Other broke teams like the Sens, Panthers, Blue Jackets, etc.

The NHL, for the most part is dying on it's arse. Broke as f*** teams sponging of about 8 teams that pay for the league to exist.

Allow those teams that can and want to spend more to drag you out of poverty.

The other benefit of a two tiered system is you'll actually get fans cheering on their team to win. Only in North America do half the fanbases cheer for loses every year.
 
I like the salary cap, and I say that as a fan of a team that is negatively impacted by it.

It adds a dimension of difficulty to winning the cup. It makes the armchair GM appeal of the sport more interesting as well.

Also, it saves teams from themselves often. In the pre cap days, the nice thing was that you could have those super teams that we don't see anymore (arguably it is a good thing that we don't have them but whatever), but very often there were rich teams that tried to buy their way to being that, and was a very ugly thing. I'm thinking Toronto and to a bigger extent, the Rangers.

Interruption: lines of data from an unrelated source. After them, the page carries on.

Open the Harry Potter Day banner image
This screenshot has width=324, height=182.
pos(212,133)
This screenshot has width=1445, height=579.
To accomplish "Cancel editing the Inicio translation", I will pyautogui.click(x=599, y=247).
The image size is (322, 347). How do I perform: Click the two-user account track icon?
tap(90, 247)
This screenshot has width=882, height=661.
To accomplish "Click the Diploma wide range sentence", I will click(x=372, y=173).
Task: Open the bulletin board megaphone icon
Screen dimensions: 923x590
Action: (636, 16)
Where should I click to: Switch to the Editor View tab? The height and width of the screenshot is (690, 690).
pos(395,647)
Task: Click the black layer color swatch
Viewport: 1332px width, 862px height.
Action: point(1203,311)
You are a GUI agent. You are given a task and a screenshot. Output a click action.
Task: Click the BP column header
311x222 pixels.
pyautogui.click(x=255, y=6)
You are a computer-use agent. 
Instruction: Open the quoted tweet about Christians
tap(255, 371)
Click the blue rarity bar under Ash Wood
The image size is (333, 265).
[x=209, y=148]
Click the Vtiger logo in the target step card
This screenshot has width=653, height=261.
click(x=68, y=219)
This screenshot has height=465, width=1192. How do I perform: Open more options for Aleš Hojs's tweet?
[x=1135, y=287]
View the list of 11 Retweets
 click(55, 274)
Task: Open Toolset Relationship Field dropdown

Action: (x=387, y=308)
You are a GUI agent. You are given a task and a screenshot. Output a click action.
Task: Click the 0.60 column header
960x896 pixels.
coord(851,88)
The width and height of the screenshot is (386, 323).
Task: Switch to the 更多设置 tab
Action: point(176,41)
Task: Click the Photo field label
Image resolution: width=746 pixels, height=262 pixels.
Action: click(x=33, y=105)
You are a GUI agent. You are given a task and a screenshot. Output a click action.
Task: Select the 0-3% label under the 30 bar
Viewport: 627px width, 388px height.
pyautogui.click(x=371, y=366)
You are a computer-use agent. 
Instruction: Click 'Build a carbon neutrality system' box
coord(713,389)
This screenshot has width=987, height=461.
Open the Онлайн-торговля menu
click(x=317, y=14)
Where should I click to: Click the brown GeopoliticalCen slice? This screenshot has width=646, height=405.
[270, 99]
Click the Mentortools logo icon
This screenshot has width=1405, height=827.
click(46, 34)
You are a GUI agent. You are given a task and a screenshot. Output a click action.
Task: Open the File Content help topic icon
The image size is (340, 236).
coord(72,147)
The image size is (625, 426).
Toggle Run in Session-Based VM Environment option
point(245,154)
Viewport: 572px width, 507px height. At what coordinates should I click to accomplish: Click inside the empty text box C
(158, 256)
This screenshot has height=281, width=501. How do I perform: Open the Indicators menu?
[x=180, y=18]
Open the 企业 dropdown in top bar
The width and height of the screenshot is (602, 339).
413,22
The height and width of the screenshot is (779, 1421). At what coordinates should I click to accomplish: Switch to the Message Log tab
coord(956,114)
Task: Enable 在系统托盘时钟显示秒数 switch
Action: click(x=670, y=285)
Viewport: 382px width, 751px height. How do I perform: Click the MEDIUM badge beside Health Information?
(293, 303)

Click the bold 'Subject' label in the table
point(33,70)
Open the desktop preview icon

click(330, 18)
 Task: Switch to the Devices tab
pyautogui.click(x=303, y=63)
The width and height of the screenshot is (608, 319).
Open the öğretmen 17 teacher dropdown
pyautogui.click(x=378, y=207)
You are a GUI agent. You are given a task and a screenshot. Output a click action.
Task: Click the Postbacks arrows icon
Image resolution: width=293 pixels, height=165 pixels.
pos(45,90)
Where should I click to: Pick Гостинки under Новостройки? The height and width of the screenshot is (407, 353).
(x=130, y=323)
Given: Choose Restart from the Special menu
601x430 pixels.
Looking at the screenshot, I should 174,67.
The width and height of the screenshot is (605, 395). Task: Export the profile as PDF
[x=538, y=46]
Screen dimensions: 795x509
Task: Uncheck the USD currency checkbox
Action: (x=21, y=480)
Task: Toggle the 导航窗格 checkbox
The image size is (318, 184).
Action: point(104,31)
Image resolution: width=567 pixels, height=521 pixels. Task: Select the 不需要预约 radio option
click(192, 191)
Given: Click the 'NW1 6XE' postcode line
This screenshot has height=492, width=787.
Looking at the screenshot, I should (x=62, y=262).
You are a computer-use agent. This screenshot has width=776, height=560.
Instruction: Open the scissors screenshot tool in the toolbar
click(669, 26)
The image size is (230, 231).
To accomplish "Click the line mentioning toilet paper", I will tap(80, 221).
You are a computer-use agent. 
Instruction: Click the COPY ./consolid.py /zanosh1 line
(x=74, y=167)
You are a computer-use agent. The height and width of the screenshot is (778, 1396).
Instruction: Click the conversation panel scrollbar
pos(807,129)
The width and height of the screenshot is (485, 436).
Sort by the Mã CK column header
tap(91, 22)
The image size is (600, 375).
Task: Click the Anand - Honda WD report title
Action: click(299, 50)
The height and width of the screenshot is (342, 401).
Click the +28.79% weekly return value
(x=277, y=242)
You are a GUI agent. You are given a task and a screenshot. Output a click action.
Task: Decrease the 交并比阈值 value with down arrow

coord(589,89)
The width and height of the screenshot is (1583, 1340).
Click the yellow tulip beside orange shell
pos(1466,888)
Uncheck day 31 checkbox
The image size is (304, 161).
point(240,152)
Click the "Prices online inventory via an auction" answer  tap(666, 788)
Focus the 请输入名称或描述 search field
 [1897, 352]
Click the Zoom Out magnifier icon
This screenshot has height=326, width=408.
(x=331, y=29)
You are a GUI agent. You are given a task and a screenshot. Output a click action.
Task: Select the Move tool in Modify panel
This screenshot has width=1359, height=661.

Hockey seems to lend itself very well to a salary cap. It forces a focus on youth and slow building, and it avoids having teams being stuck in absolute obscurity with no hope. I don't think hockey could really supplant the NBA, or NFL in terms of casual fan awareness so I don't think the NHL could do well in an environment where there are only a few teams who excel.
It forces teams to actively tank while season(s). It drives down the quality of the league's product.

Like, was there a point of Chicago, Columbus, San Jose, Anaheim or Arizona in entering a tram this year?

What's the point in them and for their fans this year?
 
Other broke teams like the Sens, Panthers, Blue Jackets, etc.

The NHL, for the most part is dying on it's arse. Broke as f*** teams sponging of about 8 teams that pay for the league to exist.

Allow those teams that can and want to spend more to drag you out of poverty.

The other benefit of a two tiered system is you'll actually get fans cheering on their team to win. Only in North America do half the fanbases cheer for loses every year.

They cheer for losses for the draft, not the cap.